The R&D that’s put into Daedalus, however slow or inconvenient it can be, is built this way. There have been enormous improvements and new functionality throughout the years, including full peer-to-peer building up to Genesis, which gives us parity with what Bitcoin has accomplished with proof of work. We are the first proof-of-stake network in the entire industry to achieve this. You will not get this with the current design of this software, and it’s disingenuous to say otherwise. I just figured I’d make this video and relay this message.

I’ve been very patient, and it is what it is, but it’s starting to cascade, and people are beginning to believe things that are simply not true. They’re starting to think that, for some reason, we got this wrong. We fully admit design mistakes that we’ve made or issues that we’ve had. For example, the interface in the node could have been more permissive, and DB Sync would have been a lot easier to construct. Plutus applications could have been done a little differently.
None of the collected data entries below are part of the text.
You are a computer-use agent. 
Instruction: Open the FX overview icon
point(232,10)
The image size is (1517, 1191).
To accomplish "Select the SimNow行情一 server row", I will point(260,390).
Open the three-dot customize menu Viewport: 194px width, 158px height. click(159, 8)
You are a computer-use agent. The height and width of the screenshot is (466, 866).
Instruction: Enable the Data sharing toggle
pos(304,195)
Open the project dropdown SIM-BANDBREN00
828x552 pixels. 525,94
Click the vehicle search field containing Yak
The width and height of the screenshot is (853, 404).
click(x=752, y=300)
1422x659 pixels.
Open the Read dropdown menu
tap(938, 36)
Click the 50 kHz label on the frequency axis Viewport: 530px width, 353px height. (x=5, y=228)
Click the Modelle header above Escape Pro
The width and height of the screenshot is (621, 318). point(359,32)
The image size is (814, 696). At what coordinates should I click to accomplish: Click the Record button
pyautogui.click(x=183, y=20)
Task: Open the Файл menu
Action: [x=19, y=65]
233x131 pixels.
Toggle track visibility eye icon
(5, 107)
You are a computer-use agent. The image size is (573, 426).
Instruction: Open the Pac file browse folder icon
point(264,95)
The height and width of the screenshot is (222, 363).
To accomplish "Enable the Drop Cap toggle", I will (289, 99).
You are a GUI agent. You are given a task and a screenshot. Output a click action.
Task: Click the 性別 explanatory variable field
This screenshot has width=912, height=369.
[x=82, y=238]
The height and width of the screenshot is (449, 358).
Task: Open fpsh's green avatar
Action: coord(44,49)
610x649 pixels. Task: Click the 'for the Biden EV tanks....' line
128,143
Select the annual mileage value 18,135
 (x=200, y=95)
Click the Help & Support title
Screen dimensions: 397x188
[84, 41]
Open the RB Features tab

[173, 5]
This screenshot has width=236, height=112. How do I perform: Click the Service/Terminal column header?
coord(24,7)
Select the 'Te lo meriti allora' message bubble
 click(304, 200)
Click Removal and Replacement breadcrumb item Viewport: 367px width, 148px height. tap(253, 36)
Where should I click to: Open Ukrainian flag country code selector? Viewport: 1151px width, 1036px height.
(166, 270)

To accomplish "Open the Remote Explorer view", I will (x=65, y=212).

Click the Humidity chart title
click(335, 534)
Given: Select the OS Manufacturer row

There are dozens of design choices, roadmap choices, and other things that, in reflection and hindsight, were not the best. But with respect to the wallet backend, Daedalus, and a full node, best practices of the industry as a whole were followed, and unique design decisions were made that massively secure the Cardano network. To throw those decisions away and then broadcast that things are orders of magnitude better without explaining what has been done is a dishonest thing to do. Tweets like that are counterproductive to what we’ve achieved as an ecosystem. So I have to take a position at some point, and that’s the position I take.

Take what you will from it; it’s an open ecosystem. People can certainly do what they want to do. The fact that Daedalus Turbo got funded and continues to operate is an indication of the ecosystem's will. But do know that you should be armed with full disclosure and full information. It is my opinion that this software does not fully validate the node.

It is not a full node, and it is not designed in accordance with the current desires and goals of the network to have Genesis and full peer-to-peer. If those things were accounted for, the performance gains would go down dramatically and be less than a node that’s enabled with Mithril. We highly encourage all wallet makers to use Mithril, whether it be a light node or a full node. We’d love to collaborate with every single person. Arno is a very friendly person, as is the rest of the team that’s worked on that.

There are many great stake pool operators already running Mithril. It was built for this purpose—to be there for light nodes and fast bootstrap. We’ve already tested Mithril repeatedly in the lab, and we know that it does a lot. We would love to see it proliferate among the wallets in the ecosystem and would be happy to work with the wallet makers to see that reality for the benefit of everybody in Cardano. What’s not okay, though, is to ignore the entire security model of the system, do something radically different, and then represent it as if it’s a major innovation while suggesting that everybody else is getting it wrong.

I don’t understand why a person would choose that approach. Again, this is not a video one makes lightly. There’s been a lot of back-and-forth contact, and there have been many discussions throughout the months privately to try to align and reconcile, but they have not been successful. When I see tweets like this, it tells me that we’re just going to continue moving in the other direction. If that’s the case, that’s fine, but at least you need to know our opinion and the technical reality on the ground.

I hope that you take that to heart and use some wisdom and discretion in your judgment. Thank you.